Alex exhaled through his nose.
He could field ten thousand Wudang disciples—maybe. The rest were still drilling, still integrating the new tech, still learning how to fight alongside drones instead of against them.
Another ten thousand drones was the absolute ceiling Mother Ai could keep in the air at once without burning through their power reserves or exposing the hidden launch sites.
Twenty thousand total.
Against thirty-five thousand elite, battle-hardened troops surging forward like an unstoppable tidal wave? His forces would have to fight with just twenty thousand soldiers.
This time, the enemy would remain on high alert both day and night. Launching a sudden attack or ambush would be extremely difficult.
It would be nothing short of a bloodbath.
He looked at Zhuge Liang.
"If they're coming straight for us,” Alex said, voice low and steady, "why let them choose the battlefield?"
Zhuge Liang's eyes sharpened. He waited.
Alex tapped the holographic map. A glowing line traced north from Qingyang, straight to the distant provincial capital of Tianyuan Province—the true heart of Liu Dai's power.
The place where his remaining grain stores, his family compounds, and his political allies all sat behind thick walls.
"We'll deploy ten thousand Wudang disciples along with ten thousand drones," Alex continued. "They fly the whole distance — fast and completely silent. At full speed, they can reach the capital in just half a day. They'll strike Tianyuan City before Liu Dai even realizes they've crossed our borders. Capture the walls, seize the granaries, take the governor's mansion, and force every person there to use a Gaia Band-Aid. Turn them all into our assets."
A cold smile curved at the corner of his mouth.
"Once that's done, we'll control eight of his cities. Liu Dai will be forced to pivot. He'll have to wheel his entire thirty-five thousand troops north to defend his capital. That gives us valuable time and splits his attention."
Zhuge Liang was silent for three full seconds, running the numbers in that lightning- fast mind of his. Then he gave a single, decisive nod.
"It is bold," he said. "They expect us to defend Qingshui like cornered rats. They've never considered that we might strike straight at their heart instead."
He paused, then added with quiet respect, "Depending on how many troops they divert back north, we can attack them from both front and rear. As long as they split their forces, we can slowly grind them down and eliminate them piece by piece.” Alex stood up.

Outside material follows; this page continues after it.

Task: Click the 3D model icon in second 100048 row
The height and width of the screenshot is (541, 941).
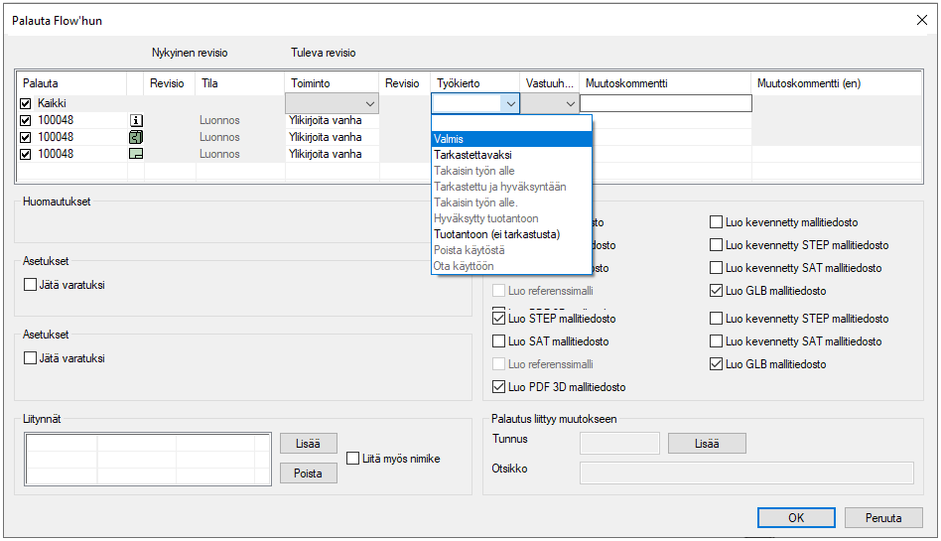Action: click(137, 137)
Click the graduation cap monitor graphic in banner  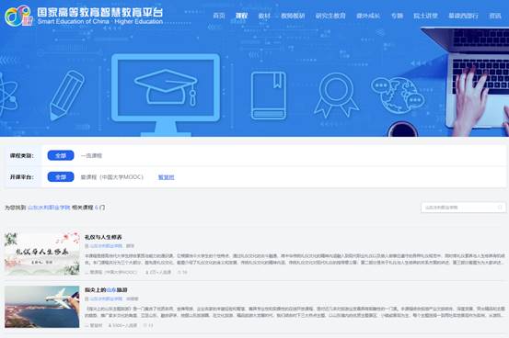[166, 95]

The holographic map spun and zoomed in on the northern capital. "Tell the Wudang Elders to pick their best ten thousand," he ordered. “Full stealth formations with maximum drone escort. They depart in one hour. No food needed - they'll sleep and eat after they've taken the city. I want Liu Dai's scouts sounding the alarm in the north before his main army even finishes loading their wagons."
"Let's see how brave Governor Liu Dai feels when his own capital is burning behind him."
***
Meanwhile, deep inside the hidden Wudang training realm, the mountain air hummed with anticipation.
Gaia had already done the work. Ten thousand of the sect's finest disciples stood assembled on the wide stone terrace that overlooked the mist-shrouded peaks.
Liu Piao walked among them, white robes snapping in the mountain wind.
"Ten thousand of us," Liu Piao said, voice carrying across the ranks. "And that bastard Liu Dai thinks he can march on our city like he owns the province."
"How dare the great Mount Tai disciples come into our territory and try to take what's ours? Let's see who's taking who this time."
A low, hungry cheer rolled through the disciples.
Not every disciple had reached the level of sustained sword flight.
Ten thousand sleek drones rose silently from their charging platforms, hovering in perfect formation. The ones who could fly would ride their blades.
The rest would be carried beneath the drones.
No one needed to shout orders. No runners carried messages.
Inside every disciple's mind, the faint silver thread of Gaia's nano-processors glowed like a second nervous system. Satellite feeds painted the sky in crisp overlays.
Alex's voice-calm, precise, and everywhere at once-spoke directly into their thoughts.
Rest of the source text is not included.